A Conceptual Framework

Poverty has been an economic as well as social concern since time immemorial. According to their respective systems and settings, various religious, sociopolitical and economic ideologies have provided their responses varying in thoughts and actions and with different degrees of success. For instance, the socialist philosophy sought common ownership of all means of production and, therefore, proposed an agenda whereby everyone was asked to contribute according to his or her ability and get what was duly needed. In capitalism, there is overwhelming emphasis on individualism, yet it also proposes a welfare state that attempts to satiate the equity demands.
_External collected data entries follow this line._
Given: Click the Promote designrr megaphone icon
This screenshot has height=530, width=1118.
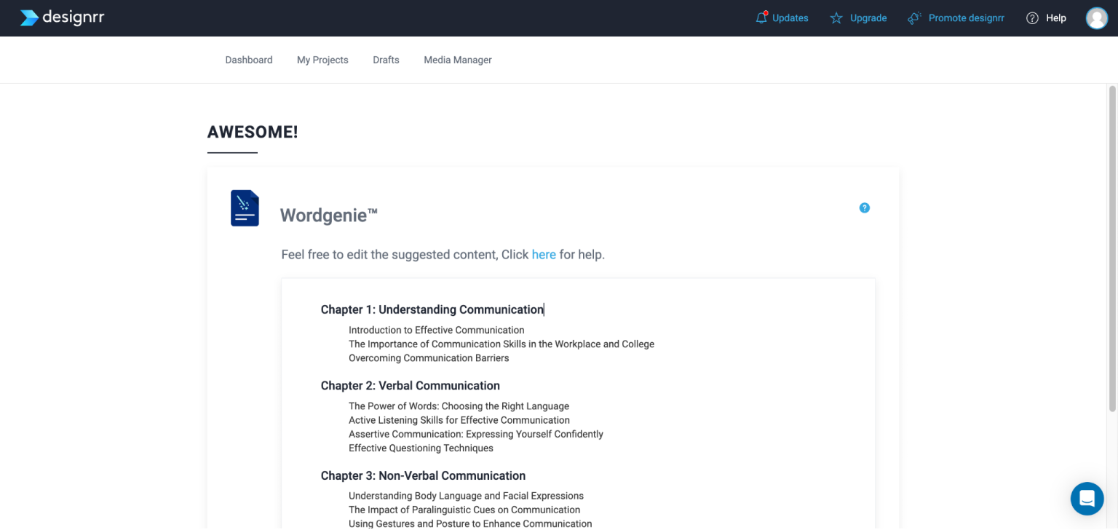Looking at the screenshot, I should [915, 18].
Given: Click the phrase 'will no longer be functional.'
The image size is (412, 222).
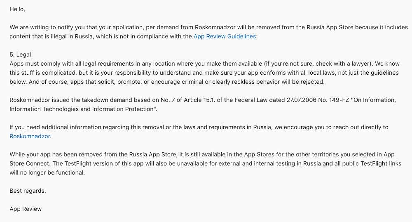Looking at the screenshot, I should coord(47,172).
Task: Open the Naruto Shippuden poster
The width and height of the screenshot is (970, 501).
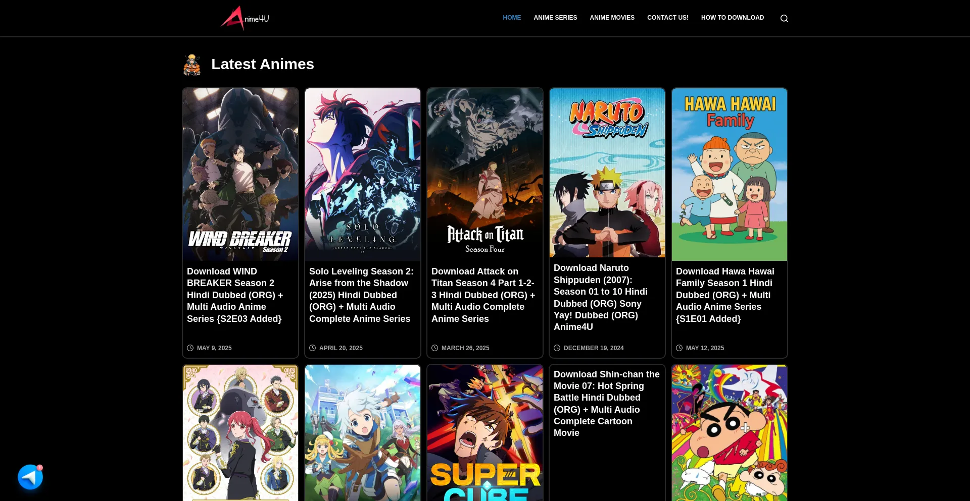Action: 607,173
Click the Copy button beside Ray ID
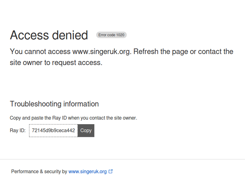The width and height of the screenshot is (245, 184). pos(86,130)
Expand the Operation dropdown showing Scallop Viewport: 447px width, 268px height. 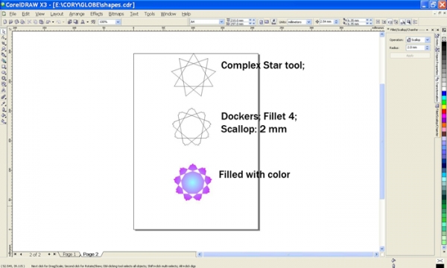click(428, 40)

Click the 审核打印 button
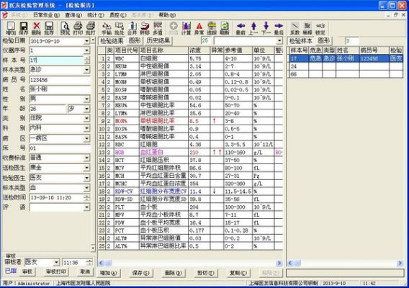(56, 271)
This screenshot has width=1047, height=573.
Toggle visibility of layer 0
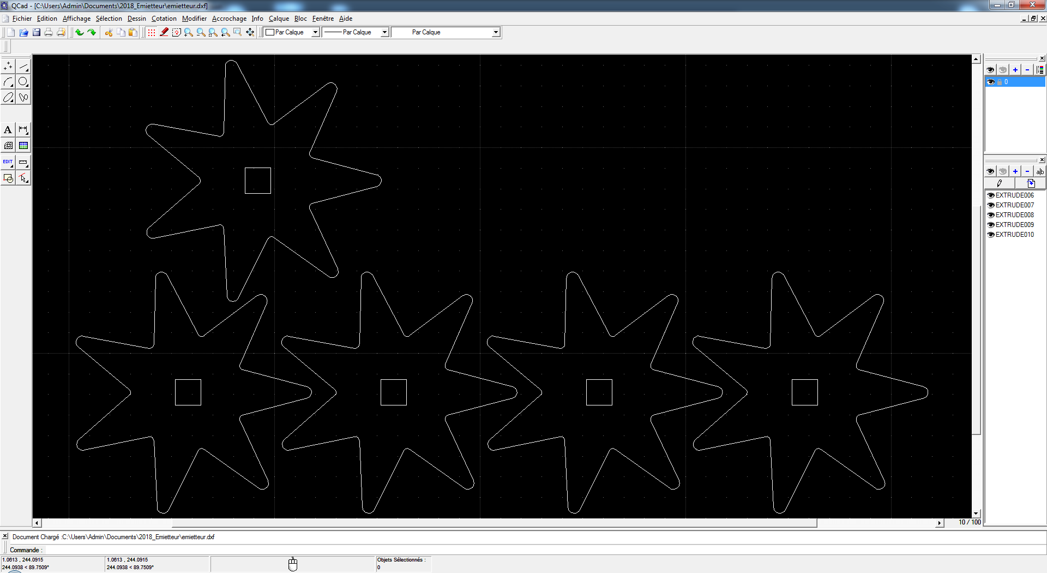click(x=991, y=82)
An interesting phenomenon with the capitalist model is that it assigns economic initiative to the individual, while the distribution initiative and action is left to the state. It is thus quite paradoxical that the individual is absolved of an important responsibility. However, we are well aware of the very impressive record of the capitalist West in terms of equity and mass welfare.

Sweden, France and even the US provide good example, where comprehensive transfer programmes are financed through taxation. One may say that in the Western model, poverty-related issues are addressed at the macro level, where the individual shares the costs in a state-sponsored tax-transfer mechanism.

Because of certain extremities, with respect to the individual and the society, imbalances have been visible in the capitalist and socialist approaches, whereas solution lied in a balance approach that was comprehensive as well. This leads us to yet another ideology, that is Islam, which emphasises the moral aspects of economic policy, whereas both capitalism and socialism have been “neutral” in this respect.